Due to tectonic activity, the Halong area and the entire north-east region were raised from the depths at the end of the Devonian period. In the later Carboniferous and Permian periods (240 to 340 million years ago), a shallow and warm sea reformed, which existed for approximately 100 million years. It created two kinds of limestone: The Cat Ba layer of the early Carboniferous period (450m thick); and the Quang Hanh layer of the middle carboniferious period (750m thick). These two layer constitute the majority of the islands of the bay.
Passing into the early periods of the Contemporary era ( 67 million years ago), Halong Bay existed in the environment of a high mountainous mainland due to the influence of strong mountain-forming phases. The middle of the Palaeocene period saw these motions remain continuous and stable, while strong processes of erosion began, and after millions of years, a form of semi-highland topography took shape. The continuation of this erosion has progressively cut the highlands into blocks with altitudes similar to today's mountains.
Into the Quaternary era, the process of erosion began dissolving the limestone rich region of Halong. The islands of today's Halong Bay are basically remnants of these mountains flooded during the early Holocene period. The middle and late Pleistocene epoch (11,000 to 70,000 years ago) mark the period when the famous caves and grottoes of the area formed. Rain water flowed into crevices in the limestone that had formed from tectonic activity. This steady erosion constantly widened the cracks, eventually creating today's formations.
The Holocene period (from 11,00 years ago to today), is notable for the advance of the sea. This movenment reached its peak 3,000 to 4,000 years ago, forming today's Halong Bay. After that, with the sea in a steady process of recession, Halong culture began to develop. At the beginning of the late Holocene epoch, the level of the water once again increased, forming a marshy floor of canals and streams, and creating the water marks that can be seen on the stone cliffs of today.

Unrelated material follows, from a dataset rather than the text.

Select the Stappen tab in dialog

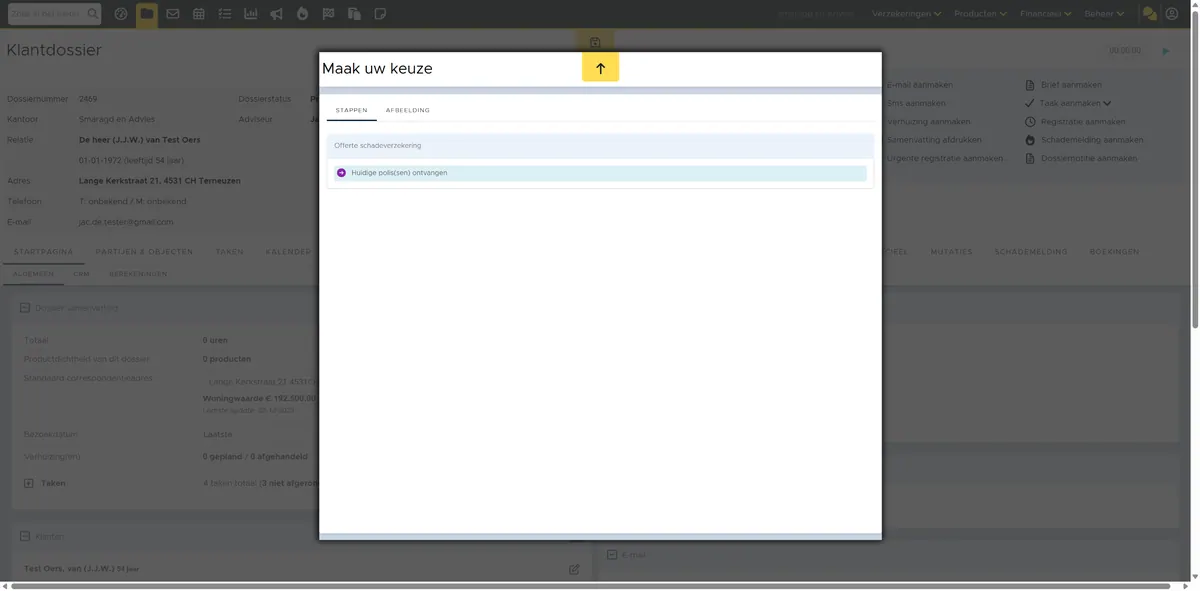pos(351,110)
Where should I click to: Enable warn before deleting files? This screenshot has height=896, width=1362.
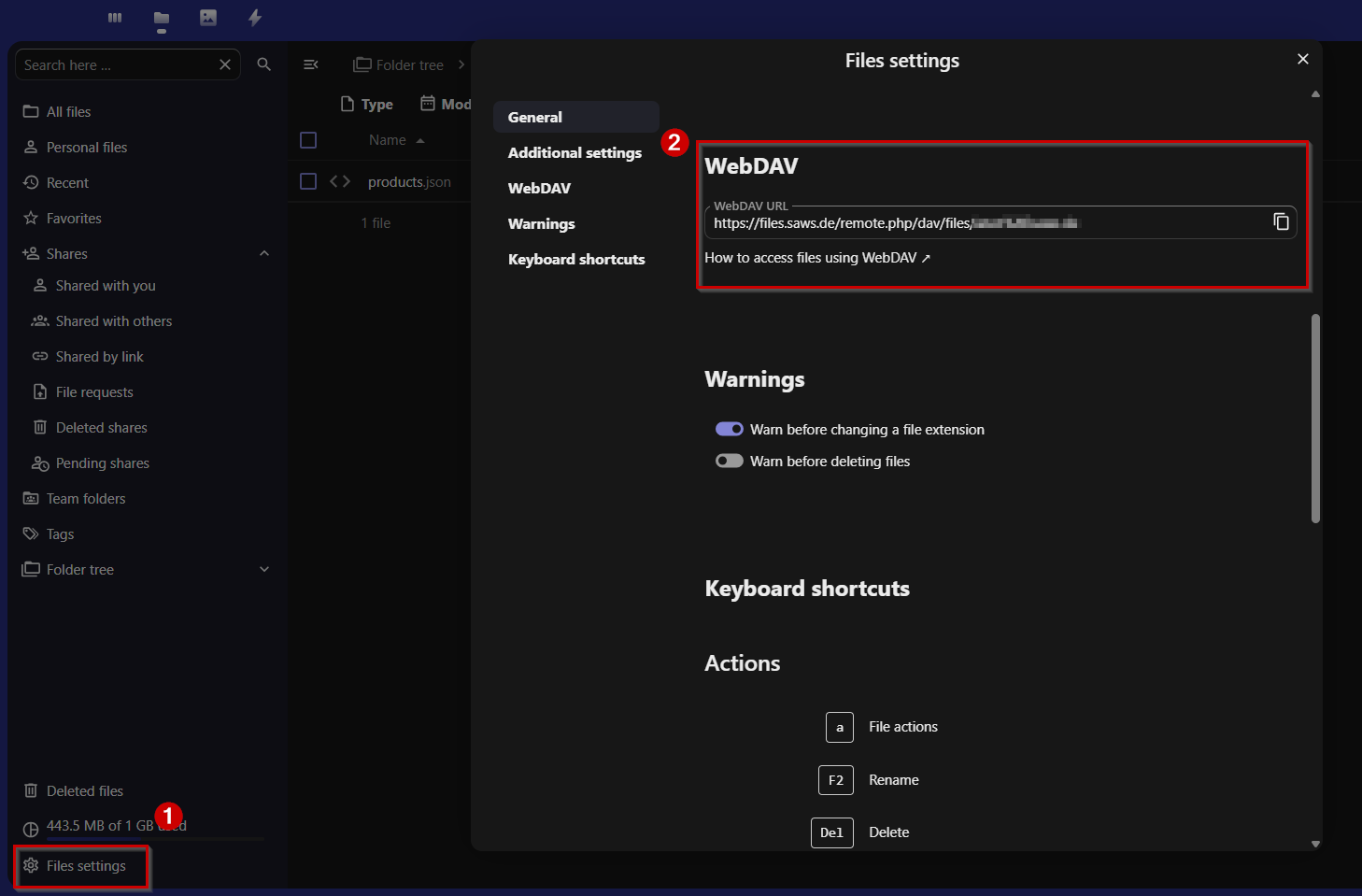(x=729, y=461)
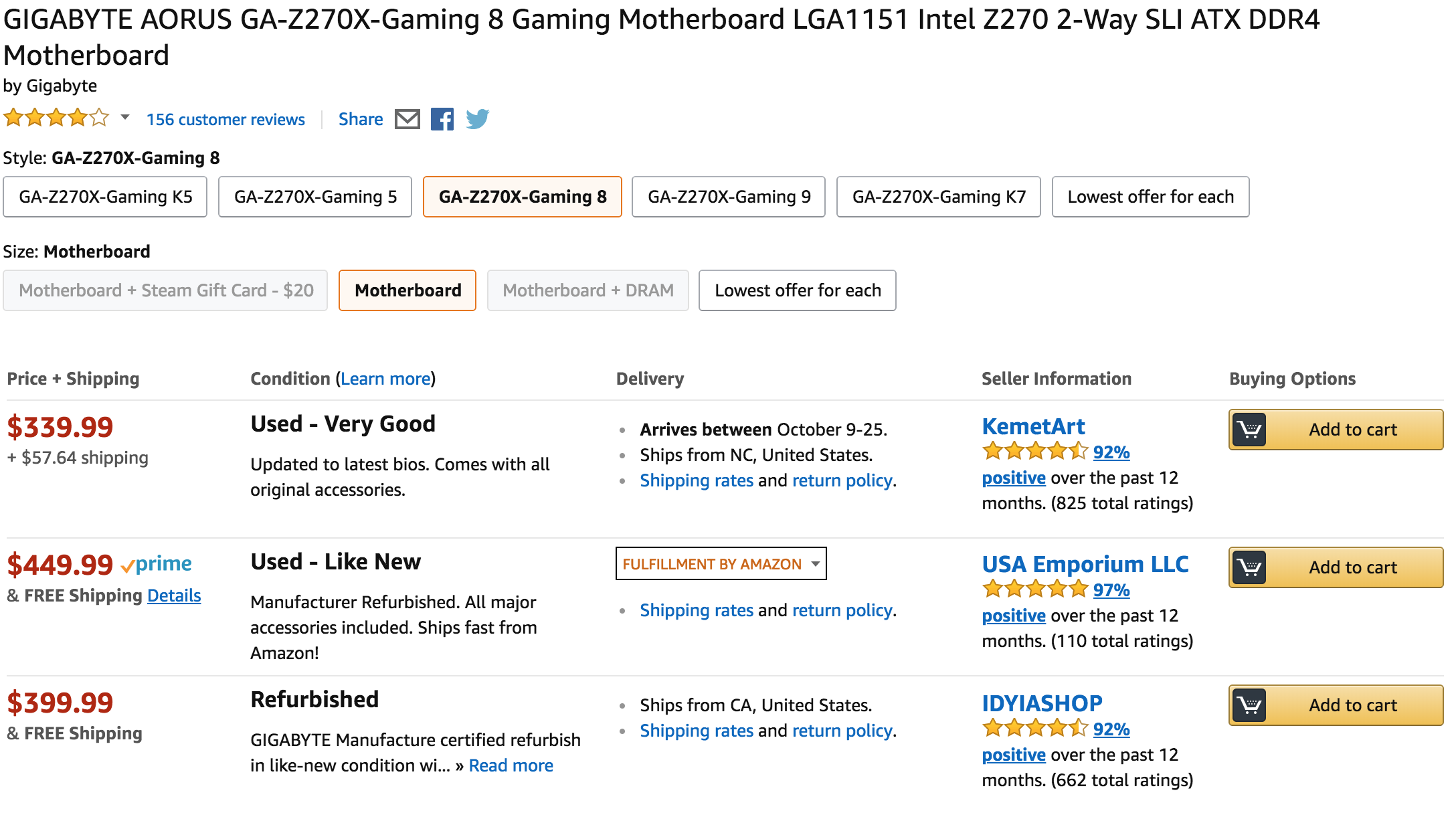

The most remarkable geological events of Halong Bay's history in the last 1,000 years include the advance of the sea, the raising of the bay area and the strong erosion that has formed coral and pure blue and heavily salted water. This process of erosion by seawater has deeply engraved the stone, contributing to its fantastic beauty. Present day Halong Bay is the result of this long process of geological evolution that has been influenced by somny factors. So of th most reemarkable are : the formation of the limestone layer more than 1,000m thick during the Carboniferous and permian period (240 to 340 million years ago); and the development of the Halong depression during the Neogene period (10 to 26 million years ago). The erosion process forming the limestone plain was most active in the Quaternary Pleistocene epoch (11,000 to 2 million years ago).
It is because of all these factors that visitors now visiting Halong Bay are not only treated to one of the true wonders of the world, but also to a precious geological museum that has been naturally preserved in the open air for the last 300 million years.